▸ Collected data:

****************

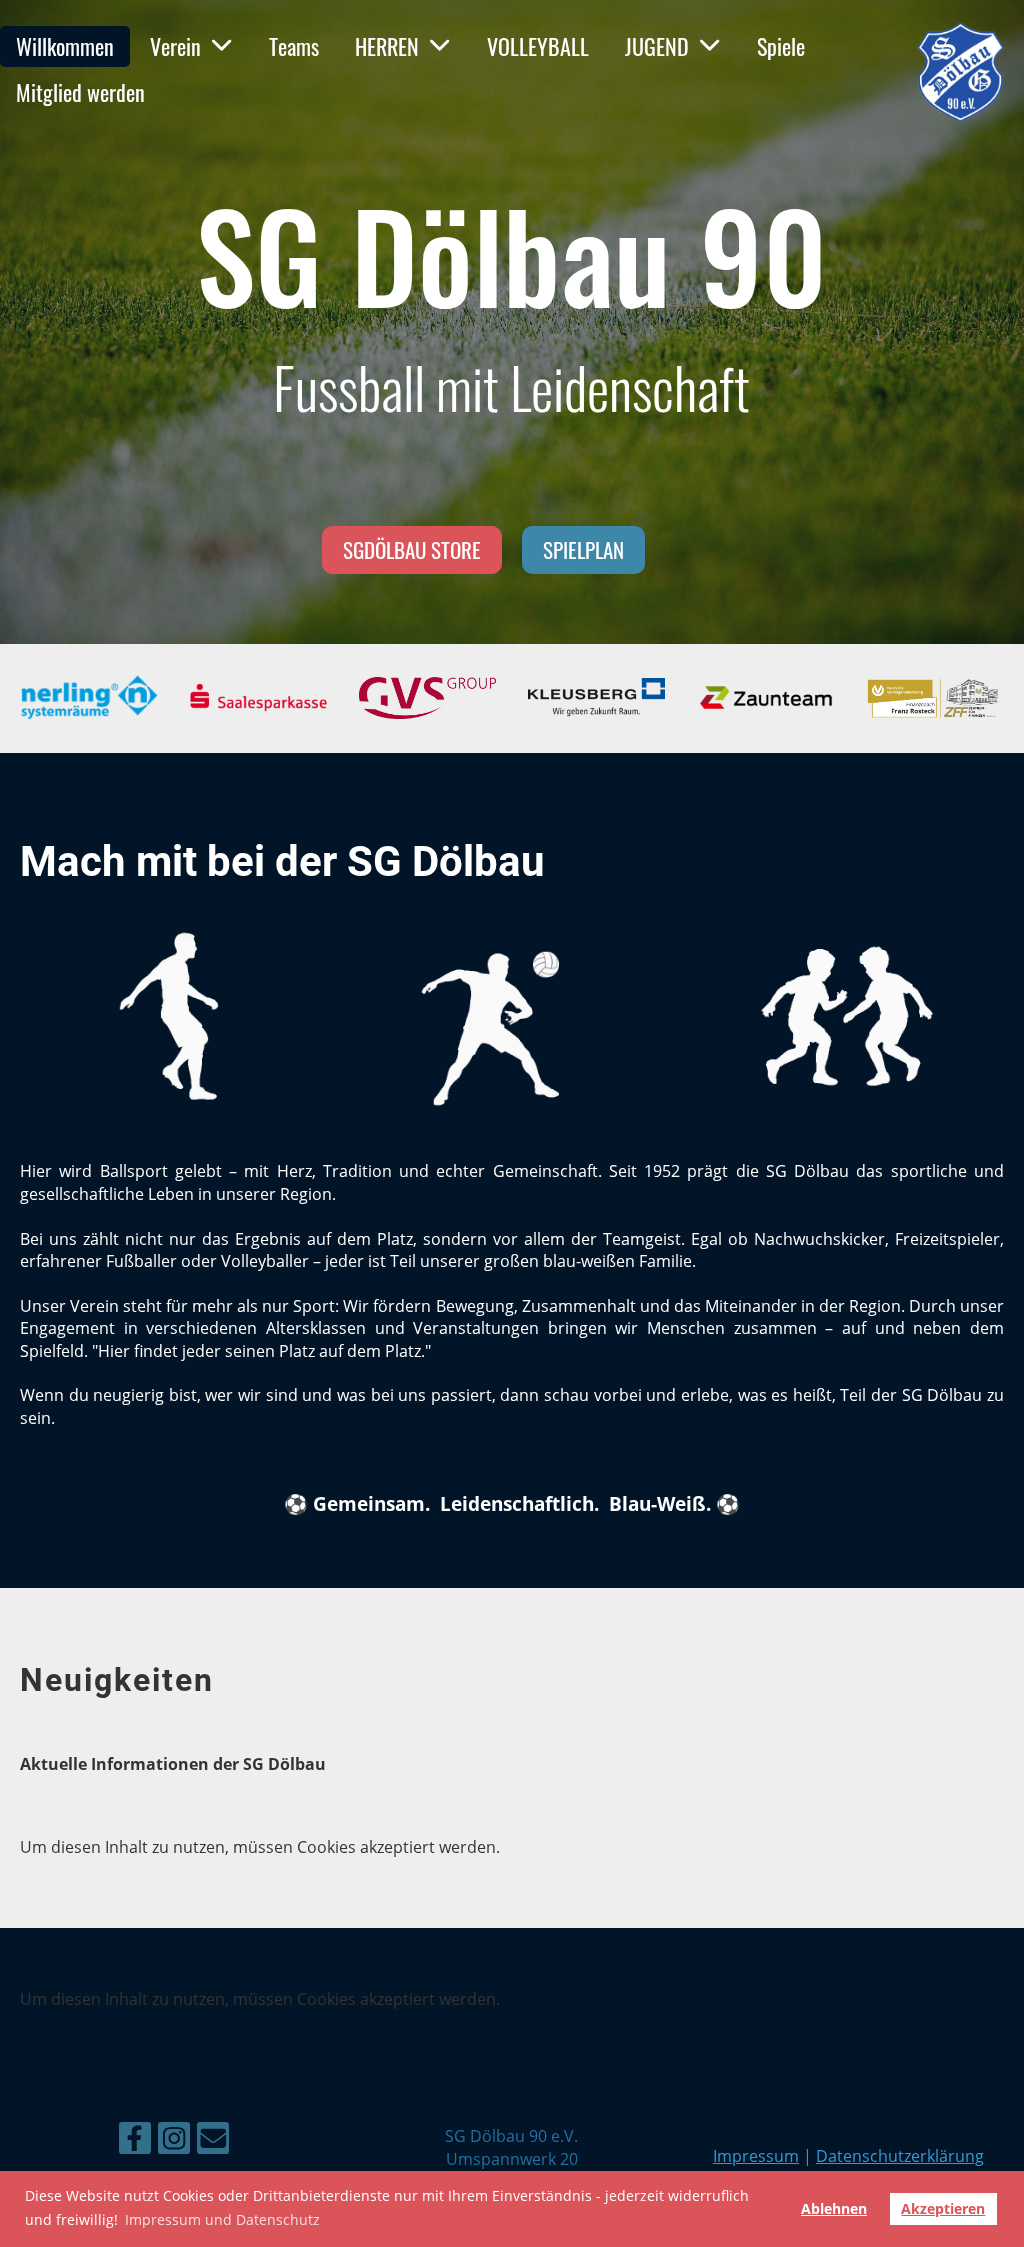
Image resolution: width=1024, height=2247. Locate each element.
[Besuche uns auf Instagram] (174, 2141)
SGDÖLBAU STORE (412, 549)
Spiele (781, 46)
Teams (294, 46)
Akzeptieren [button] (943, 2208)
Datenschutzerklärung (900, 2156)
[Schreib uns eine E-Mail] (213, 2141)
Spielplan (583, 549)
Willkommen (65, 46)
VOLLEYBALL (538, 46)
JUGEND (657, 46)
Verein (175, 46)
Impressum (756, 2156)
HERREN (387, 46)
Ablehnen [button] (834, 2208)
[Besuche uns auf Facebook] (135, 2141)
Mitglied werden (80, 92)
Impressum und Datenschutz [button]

****************

▸ What this task involves: Using the records above, write out exactly the lines from the one containing "Datenschutzerklärung (900, 2156)" through the last, and add nothing.

▸ Answer below:
Datenschutzerklärung (900, 2156)
[Schreib uns eine E-Mail] (213, 2141)
Spielplan (583, 549)
Willkommen (65, 46)
VOLLEYBALL (538, 46)
JUGEND (657, 46)
Verein (175, 46)
Impressum (756, 2156)
HERREN (387, 46)
Ablehnen [button] (834, 2208)
[Besuche uns auf Facebook] (135, 2141)
Mitglied werden (80, 92)
Impressum und Datenschutz [button]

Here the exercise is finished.